- No central leadership; exchanges like Binance provide data.
- Significant short liquidation injects major buy pressure.
- Institutional sentiment drives significant market inflows.
Bitcoin has surpassed $116,000, marking a significant milestone with a surge of approximately 2% over 24 hours, driven by major short liquidations of $1.745 billion and simultaneous rises in altcoins like Ethereum and Solana.
Bitcoin (BTC) has surpassed Bitcoin breaks $116,000, trading at $116,110 today. $116,000, trading at $116,110, up 2% over 24 hours, based on Binance data as of September 12, 2025.
This signifies a heightened BTC price surge, indicating broader market optimism, highlighted by institutional interest and significant short liquidations leading to extensive buy pressure.
Bitcoin’s Notable Milestone
Bitcoin’s recent surge past $116,000 marks a notable milestone, heavily influenced by institutional traders and market makers. According to Binance, this rally has resulted in a 2% price increase, pointing to positive sentiment across the cryptomarket.

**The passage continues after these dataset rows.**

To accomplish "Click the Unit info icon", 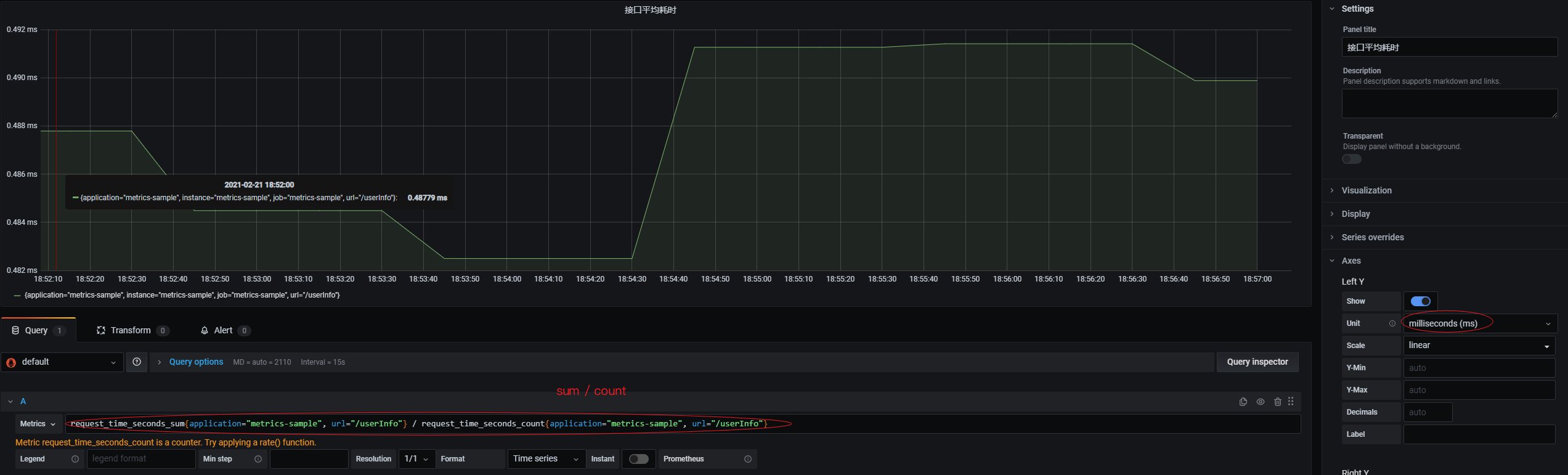I will (x=1392, y=323).
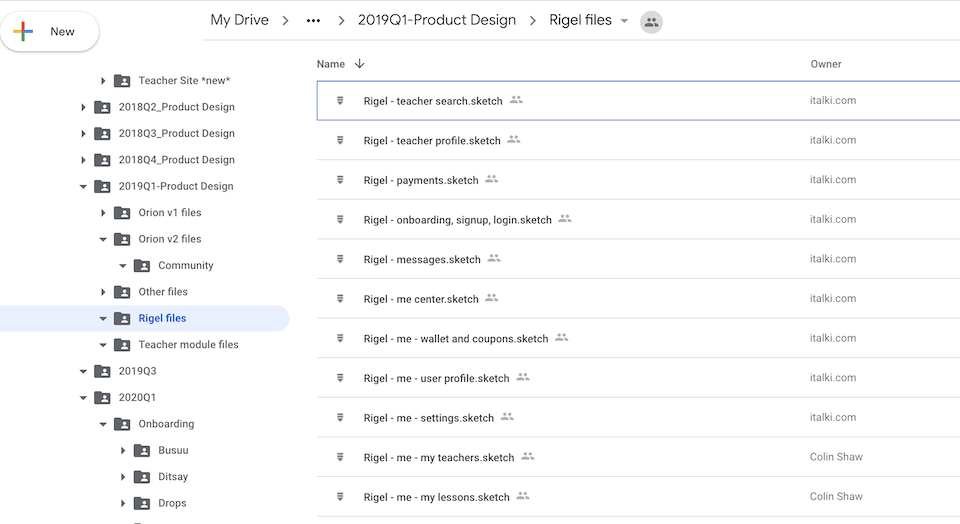Click the shared people icon beside Rigel files
The width and height of the screenshot is (960, 524).
click(651, 21)
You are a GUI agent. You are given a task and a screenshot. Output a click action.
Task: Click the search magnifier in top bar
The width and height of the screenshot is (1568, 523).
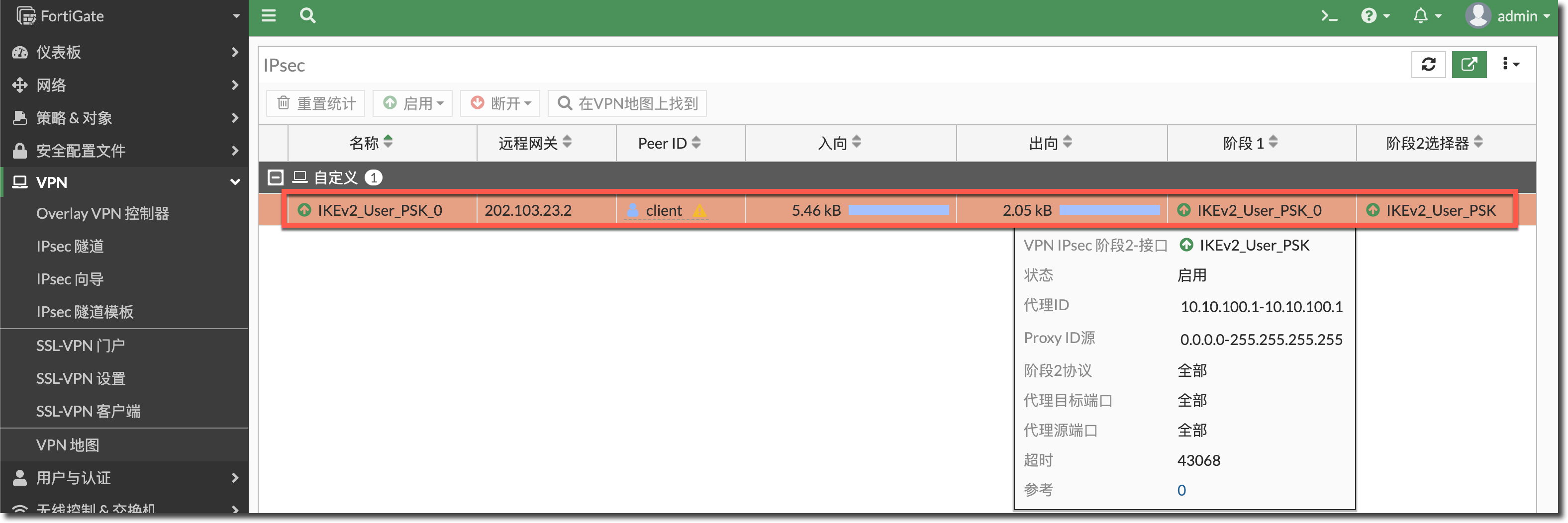(307, 16)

Major players like Binance have played an essential role in data consolidation, although no direct messages from leading figures like Satoshi Nakamoto or top executives of major exchanges currently exist.

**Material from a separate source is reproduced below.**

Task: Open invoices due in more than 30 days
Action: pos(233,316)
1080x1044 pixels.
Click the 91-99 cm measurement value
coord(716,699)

Consequentially, the rise has sparked a wave of activity in the crypto space, with forced short liquidations estimated at $1.745 billion, creating buying pressure and elevating Bitcoin’s market presence. The overall cryptocurrency market has benefited from increased liquidity, illustrated by a rise in the total market cap surpassing $4 trillion. The repercussion extends to altcoins, with Ethereum reaching $4,500 and others like Solana and BNB seeing significant gains.
Financial Landscape and Trends
Amid these developments, the financial landscape reflects a trend of large institutional investments.

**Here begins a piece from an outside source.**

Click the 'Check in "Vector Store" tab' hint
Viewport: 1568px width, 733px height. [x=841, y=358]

“The underlying driver of this market cycle is a monetary tailwind, and that remains intact, despite the risk of stagflation. Bitcoin, and crypto more broadly, are absorbing capital as a hedge against fiat dilution and long-term fiscal instability. They aren’t functioning solely as a bet on risk, like we’ve seen in past cycles.” — Shane Molidor, Founder, Forgd.
The anticipation of an interest rate cut by the Federal Reserve further aids this bullish trend. Twitter, Discord, and Telegram communities are predominantly optimistic, focusing on Bitcoin’s role as a hedge against economic uncertainties.
The current market momentum might sustain, with Bitcoin’s historical resistance breaks typically leading to widespread rallies in protocol-native tokens like ETH, SOL, and ADA. Coinbase’s $116,000 breach has similarly triggered capital rotations, fostering increased activity in DeFi and staking sectors as portfolio strategies adapt to shifting landscapes.